HOGE RAAD DER NEDERLANDEN
STRAFKAMER
Nummer23/01636 Bv
Datum12 maart 2024
BESCHIKKING
op het beroep in cassatie tegen een beschikking van de rechtbank Oost-Brabant, economische kamer, van 7 maart 2023, nummer RK 21/001483, op een klaagschrift als bedoeld in artikel 552a van het Wetboek van Strafvordering, ingediend
door
[klaagster ] B.V. (volgens opgave KvK: [klaagster ] B.V.),
gevestigd te [vestigingsplaats] ,
hierna: de klaagster.

1.Procesverloop in cassatie

Het beroep is ingesteld door de klaagster. Namens deze heeft Th.J. Kelder, advocaat te 'sGravenhage, bij schriftuur cassatiemiddelen voorgesteld. De schriftuur is aan deze beschikking gehecht en maakt daarvan deel uit.
De advocaat-generaal A.E. Harteveld heeft geconcludeerd tot vernietiging van de bestreden beschikking, maar uitsluitend wat betreft de last tot teruggave van het fysieke beslag aan de redelijkerwijs rechthebbende en terugwijzing van de zaak naar de rechtbank Oost-Brabant, zittingsplaats ’s-Hertogenbosch, teneinde op het bestaande beklag opnieuw te worden beoordeeld en afgedaan; tot niet-ontvankelijkverklaring van de klaagster in haar beroep voor zover het de klachten over het verschoningsrecht betreft; en tot verwerping van het beroep voor het overige.
2. Beoordeling van de ontvankelijkheid van het beroep naar aanleiding van het tweede cassatiemiddel
2.1
Het cassatieberoep is onder meer gericht tegen de beslissing van de rechtbank tot ongegrondverklaring van het beklag voor zover de klager daaraan ten grondslag heeft gelegd dat zich – ook na een schifting onder leiding van de rechter-commissaris – onder het beslag (digitale) stukken en gegevens bevinden ten aanzien waarvan een bevoegdheid tot verschoning kan worden uitgeoefend.
2.2
Op de gronden die zijn vermeld in de beschikking die de Hoge Raad vandaag heeft uitgesproken in de zaak 23/01615 Bv, ECLI:NL:HR:2024:316, rechtsoverweging 2.3 en 2.4, kan de Hoge Raad het cassatieberoep van de klaagster tegen de onder 2.1 genoemde beslissing niet in behandeling nemen voor zover dit betrekking heeft op het verschoningsrecht van [klaagster 1] of van [klaagster 2] N.V. Het cassatiemiddel moet daarom in zoverre onbesproken blijven.

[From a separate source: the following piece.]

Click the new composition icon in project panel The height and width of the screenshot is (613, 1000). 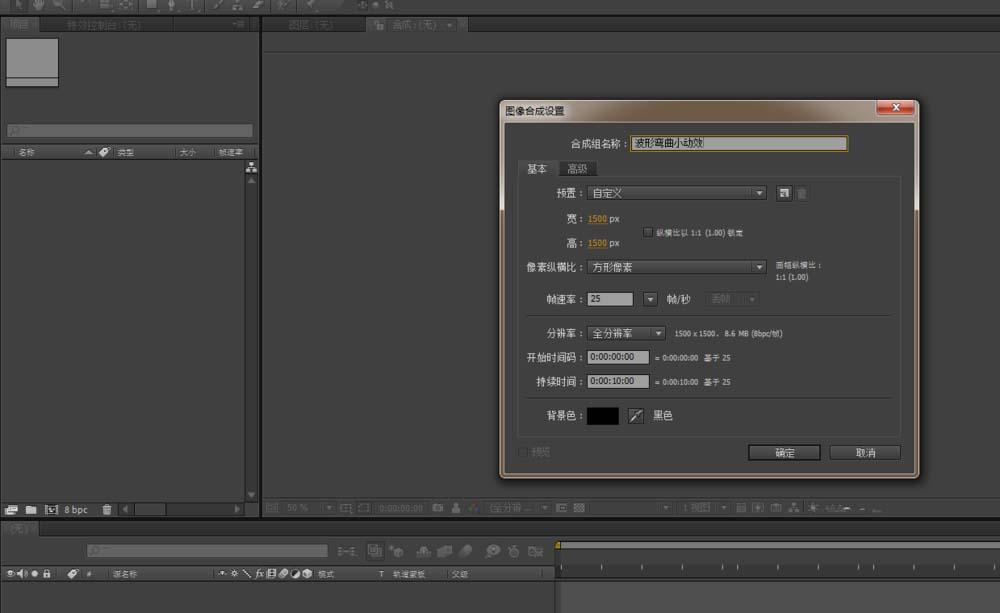(x=51, y=510)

3.Beoordeling van het derde cassatiemiddel

3.1
Het cassatiemiddel klaagt over de beslissing van de rechtbank dat “de fysieke goederen” moeten worden teruggegeven aan “de redelijkerwijs rechthebbende”.
3.2
Het cassatiemiddel is tevergeefs voorgesteld. De redenen daarvoor staan vermeld in de beschikking die de Hoge Raad vandaag heeft uitgesproken in de zaak 23/01627 Bv, ECLI:NL:HR:2024:313.

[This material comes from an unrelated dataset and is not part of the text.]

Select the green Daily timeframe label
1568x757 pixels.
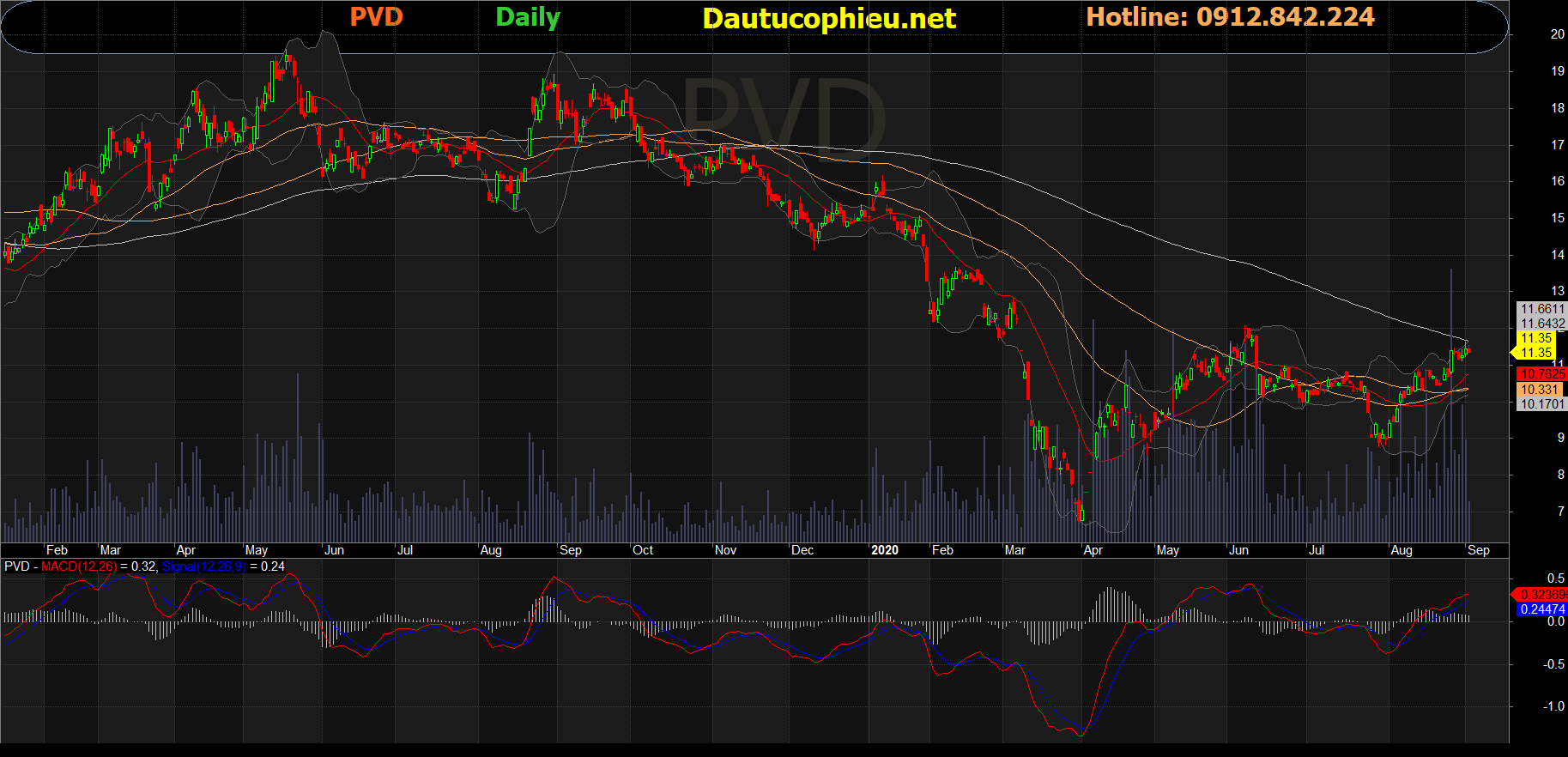point(527,17)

4.Beoordeling van de cassatiemiddelen voor het overige

De Hoge Raad heeft ook de overige de klachten over de uitspraak van de rechtbank beoordeeld. De uitkomst hiervan is dat deze klachten niet kunnen leiden tot vernietiging van die uitspraak. De Hoge Raad hoeft niet te motiveren waarom hij tot dit oordeel is gekomen. Bij de beoordeling van deze klachten is het namelijk niet nodig om antwoord te geven op vragen die van belang zijn voor de eenheid of de ontwikkeling van het recht (zie artikel 81 lid 1 van de Wet op de rechterlijke organisatie).

5.Beslissing

De Hoge Raad:
- verklaart het beroep tegen de onder 2.1 genoemde beslissing van de rechtbank niet-ontvankelijk voor zover die beslissing betrekking heeft op het verschoningsrecht van [klaagster 1] of van [klaagster 2] N.V.;
- verwerpt het beroep voor het overige.
Deze beschikking is gegeven door de vice-president M.J. Borgers als voorzitter, en de raadsheren A.L.J. van Strien en T. Kooijmans, in bijzijn van de waarnemend griffier E. Schnetz, en uitgesproken ter openbare terechtzitting van
12 maart 2024.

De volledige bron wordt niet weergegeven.